Jen had never seen a library so big.

It must be the size of the hall back home, or even greater. There, the library had been a tiny room with only a few shelves in the dark, and nowhere to hide, if anyone suspected he was in there. Sarn frequently did, until Jen learnt to be more careful. But if Sarn had owned this library, Jen could have kept him guessing and searching for hours. Shelves receded into the dark, galleries above his head creaked with the footsteps of the few visitors - possibly some of the last students, unable to spend the winter with their families.

A quiet cathedral of books, Jen supposed, full of those who couldn't go home.

He hadn't meant to come here, but Dhaymin had dropped him into it after he'd found himself unable to think of anything he could do. "Jen will be the best librarian you ever met!" he'd said, and that was the end of it. Jen supposed it didn't matter. He'd been told to come here, so he was only doing as he'd been ordered. That made everything fine, for now.

But where was he supposed to be? The girl from the lakeside didn't know, but she'd pointed him toward the back, where the bright morning light streaming in from the windows at his back faded into lamp-lit gloom. He wandered through darkened shelves, so tall even he couldn't reach the highest, occasionally taking a peek at a half-lit spine. His path led him underneath the broadest gallery, and here the shelves grew shorter, the ceiling, occasionally creaking with a footstep as someone passed by above, barely missing his head. Save that, and his own breath, there was silence. He found himself lost in a world of books, winding his way through gaps so narrow he sometimes had to take a deep breath and inch through sideways to make it. He'd never felt so entombed even when he'd been to the city's depths to meet Ardea, but it was not an oppressive sensation. In the quiet and the dark, amid shielded lamps and the dry smell of old paper, it was the most peaceful space he'd known in a long time. He stopped to read a few covers, on a shelf not so neatly aligned, and found an eclectic mix - star charts, volumes on the habits of monsters (accuracy not guaranteed, he thought), a few old novels that promised scenes full of words he'd stumbled on when younger and found Dhaymin knew all too many of their meanings...

Eventually he found a door hidden away in the back wall, dark wood against dark stone, and knocked. "Come on in," he heard, a voice that was not unwelcoming, but perhaps a little annoyed at being disturbed. He pushed it open gently, and stepped inside.

The little room smelt of paper, leather, and glue, the air so heavy and thick he felt he were swimming through scents. A few volumes lay stacked on a table that dominated most of the centre, and at that table sat a figure, tall and lean with silver hair tied well back. Whoever they were, they were too engrossed in their work to bother getting up to greet him, so Jen moved closer, to see. The figure was a woman, perhaps his mother's age, though she reminded Jen, with a twinge of memory, of Bala. She worked by the light of a shielded lamp, stitching together an old book's binding with meticulous care.

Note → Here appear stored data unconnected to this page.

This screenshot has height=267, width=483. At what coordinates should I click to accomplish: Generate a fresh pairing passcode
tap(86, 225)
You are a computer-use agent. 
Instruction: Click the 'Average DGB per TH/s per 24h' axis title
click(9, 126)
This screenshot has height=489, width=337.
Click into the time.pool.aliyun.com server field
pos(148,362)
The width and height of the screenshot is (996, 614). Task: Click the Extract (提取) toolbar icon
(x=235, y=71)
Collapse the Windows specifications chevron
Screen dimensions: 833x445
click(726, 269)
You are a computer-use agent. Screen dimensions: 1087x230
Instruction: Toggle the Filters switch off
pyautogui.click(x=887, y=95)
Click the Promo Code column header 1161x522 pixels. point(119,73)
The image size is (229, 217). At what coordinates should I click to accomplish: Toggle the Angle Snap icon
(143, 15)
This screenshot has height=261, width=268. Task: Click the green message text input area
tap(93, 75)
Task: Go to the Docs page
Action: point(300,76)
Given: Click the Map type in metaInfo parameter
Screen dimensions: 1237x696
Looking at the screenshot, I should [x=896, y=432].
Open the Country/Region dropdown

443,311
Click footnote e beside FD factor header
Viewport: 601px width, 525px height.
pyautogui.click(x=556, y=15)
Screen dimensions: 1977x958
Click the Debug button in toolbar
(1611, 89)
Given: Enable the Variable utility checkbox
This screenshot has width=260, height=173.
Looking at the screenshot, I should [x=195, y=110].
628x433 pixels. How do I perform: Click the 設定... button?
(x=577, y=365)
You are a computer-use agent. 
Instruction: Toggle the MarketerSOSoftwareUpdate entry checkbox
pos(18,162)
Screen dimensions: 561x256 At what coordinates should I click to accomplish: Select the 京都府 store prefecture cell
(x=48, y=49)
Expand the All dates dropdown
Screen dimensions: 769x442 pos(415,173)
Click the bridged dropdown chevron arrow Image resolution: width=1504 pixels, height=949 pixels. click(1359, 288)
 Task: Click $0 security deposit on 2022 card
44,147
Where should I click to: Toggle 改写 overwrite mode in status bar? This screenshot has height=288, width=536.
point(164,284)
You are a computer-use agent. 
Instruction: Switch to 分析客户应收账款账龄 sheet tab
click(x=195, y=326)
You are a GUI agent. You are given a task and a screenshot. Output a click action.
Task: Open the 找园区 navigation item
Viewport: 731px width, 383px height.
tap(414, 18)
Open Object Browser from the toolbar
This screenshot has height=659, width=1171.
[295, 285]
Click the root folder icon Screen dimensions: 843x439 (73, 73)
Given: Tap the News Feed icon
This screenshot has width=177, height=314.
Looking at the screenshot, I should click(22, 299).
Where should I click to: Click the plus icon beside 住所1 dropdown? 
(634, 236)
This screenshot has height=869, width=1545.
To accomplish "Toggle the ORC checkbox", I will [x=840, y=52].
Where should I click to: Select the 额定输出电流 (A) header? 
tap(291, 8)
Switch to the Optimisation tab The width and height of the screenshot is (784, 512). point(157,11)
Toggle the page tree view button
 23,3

"I am your assistant," he said, making the gesture of offering.

She didn't look up. "Good. You're Ardea's stray, aren't you? Heard some talk going on. The old thing's soft, but if that's his way, it's his way. Go tidy the shelves, would you? They're out of order again."

"Just tidy them?" said Jen.

"Yes, and put them back where they belong. I'd wanted to do it all winter, but all these repairs come first. Them who read, spend too much time breaking. And these, I had someone bring them in after doing some cleaning. Valuable words, terrible state." She spoke without ever taking her gaze from the bare spine, never missing a stitch. "Everything else becomes a mess..."

Jen thought of the jumbled shelves and their haphazard subjects. "I don't know where they go."

"You'll find out."

Jen cursed Dhaymin in his head as he stepped out of the musty little workroom, and wondered if, wherever he was, he was getting thrown into the metaphorical lake too.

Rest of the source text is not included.